Le squelette : un bon de commande email devient une commande Shopify
Avant de parler de fiabilité, le principe de base. L’automatisation qu’il avait suit une logique simple, et c’est la bonne :
- Le trigger : Make surveille une boîte mail dédiée aux bons de commande. Dès qu’un email arrive avec sa pièce jointe, le scénario se déclenche.
- L’extraction : une IA lit le PDF (ou l’Excel) et en sort les données structurées. Quel client, quels produits, quelles quantités.
- La commande : Make crée la commande correspondante dans Shopify.
- La facture : dans la foulée, il génère la facture dans l’outil de compta, en appliquant les bonnes conditions tarifaires du client.
Sur le papier, c’est limpide. Le diable est dans les détails, et c’est précisément ces détails qui empêchaient mon e-commerçant de lâcher prise.
Pourquoi il faut une IA pour lire un bon de commande
On pourrait croire qu’un bon de commande, ça se lit avec une simple extraction de texte. Sauf qu’un bon de commande de pharmacie ne ressemble pas à un bon de commande de salle de sport, et même entre deux pharmacies, la mise en page change.

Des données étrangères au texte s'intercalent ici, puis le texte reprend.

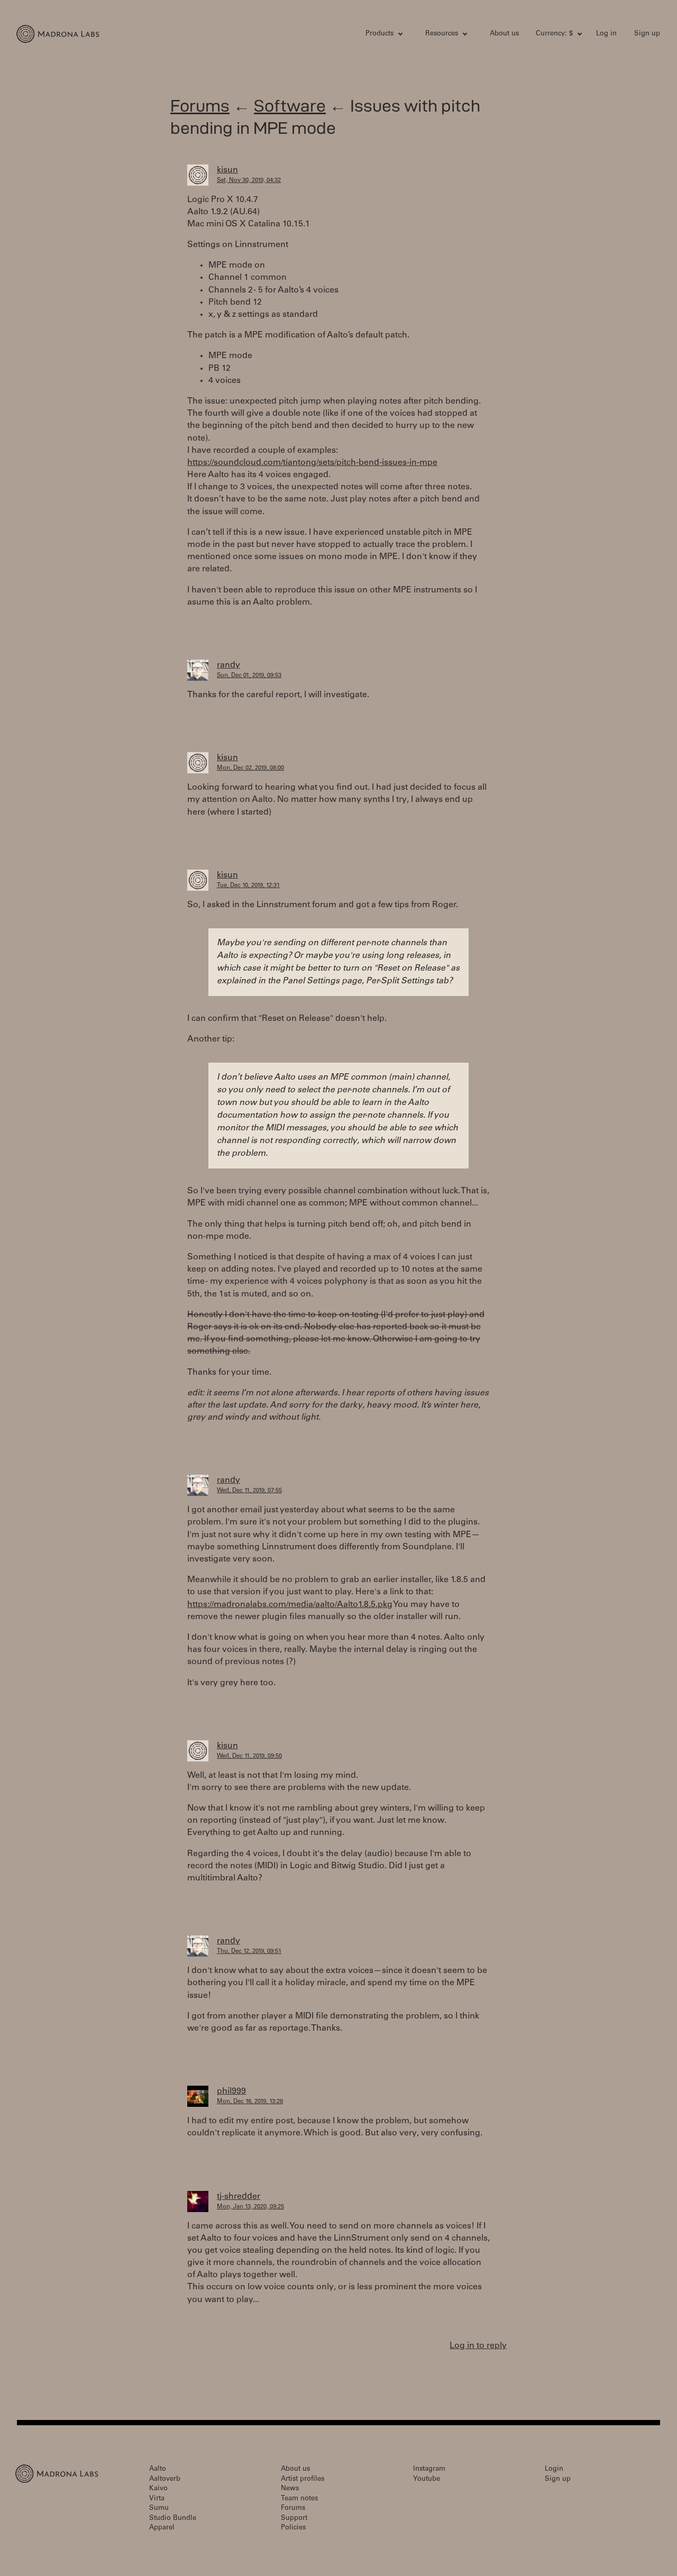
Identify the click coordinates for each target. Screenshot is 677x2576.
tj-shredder (238, 2197)
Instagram (429, 2469)
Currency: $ (554, 34)
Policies (293, 2528)
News (290, 2489)
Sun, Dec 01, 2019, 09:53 (249, 676)
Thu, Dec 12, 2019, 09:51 (249, 1951)
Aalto (157, 2469)
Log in (606, 34)
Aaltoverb (164, 2479)
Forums (200, 105)
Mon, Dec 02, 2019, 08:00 (250, 768)
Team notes (299, 2499)
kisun (227, 170)
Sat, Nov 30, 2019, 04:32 (249, 181)
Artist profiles (302, 2479)
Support (294, 2518)
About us (504, 34)
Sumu (159, 2508)
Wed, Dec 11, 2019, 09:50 (249, 1756)
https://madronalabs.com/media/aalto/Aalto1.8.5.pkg (289, 1605)
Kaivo (158, 2489)
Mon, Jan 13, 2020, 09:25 (250, 2207)
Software (290, 105)
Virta (156, 2499)
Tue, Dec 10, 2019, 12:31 (248, 886)
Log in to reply (478, 2346)
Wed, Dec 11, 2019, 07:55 (249, 1491)
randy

Surtout, il y a un piège que seul un modèle de langage gère bien : la traduction des unités. Les pharmacies commandent en unités de vente à elles, par exemple « 40 collagènes ». Mais dans Shopify, ce produit existe en packs de 24. L’IA doit comprendre que « 40 collagènes » ne veut pas dire « 40 lignes », mais qu’il faut raisonner en packs et créer la bonne quantité. Une extraction bête se serait plantée. Un agent qui « comprend » le document, non.
Et c’est là aussi que les erreurs apparaissent. Sur un produit ajouté récemment, le scénario allait parfois chercher le mauvais nombre : il attrapait le taux de TVA au lieu de la quantité, et créait 20 unités au lieu de 1. Rien de dramatique, c’est corrigeable. Mais tant que ce genre de bavure peut passer en silence, tu ne peux pas quitter la pièce. Et c’est tout le problème.
| Ce que l’IA doit gérer | Pourquoi une extraction simple échoue |
|---|---|
| Deux formats (PDF pharmacie, Excel salle de sport) | Mises en page différentes, pas de structure fixe |
| Unités de vente ≠ unités Shopify (« 40 » = 2 packs de 24… ou pas) | Il faut raisonner sur le conditionnement, pas recopier |
| Conditions tarifaires propres à chaque client | Le prix du bon de commande prime sur le prix catalogue |
| Lignes ajoutées ou fusionnées à la main par le client | Le document n’est jamais parfaitement régulier |
Le vrai problème : un email à la fois
Voilà le nœud. Son automatisation ne savait traiter qu’un seul email à la fois. Concrètement, son rituel ressemblait à ça : il transférait un bon de commande sur l’adresse trigger, lançait le scénario, attendait une minute que la commande se crée, vérifiait que tout était bon, puis envoyait le suivant. Une heure pour trente commandes. Son assistante, elle, attendait bêtement que ça se fasse pour enchaîner. Deux personnes en otage d’un workflow censé les libérer.
Son rêve était simple à formuler : pouvoir balancer cinquante emails dans l’heure et que ça se traite tout seul, en file, sans qu’il ait à cliquer entre chaque. Techniquement, ce n’est pas le plus dur. Make sait très bien encaisser une rafale d’événements et les traiter les uns après les autres. Le blocage venait d’ailleurs : la confiance. Tant qu’il n’était pas sûr que chaque commande passe sans erreur, il préférait regarder. Le vrai chantier, c’était donc de rendre le truc assez fiable pour qu’il ose ne plus regarder.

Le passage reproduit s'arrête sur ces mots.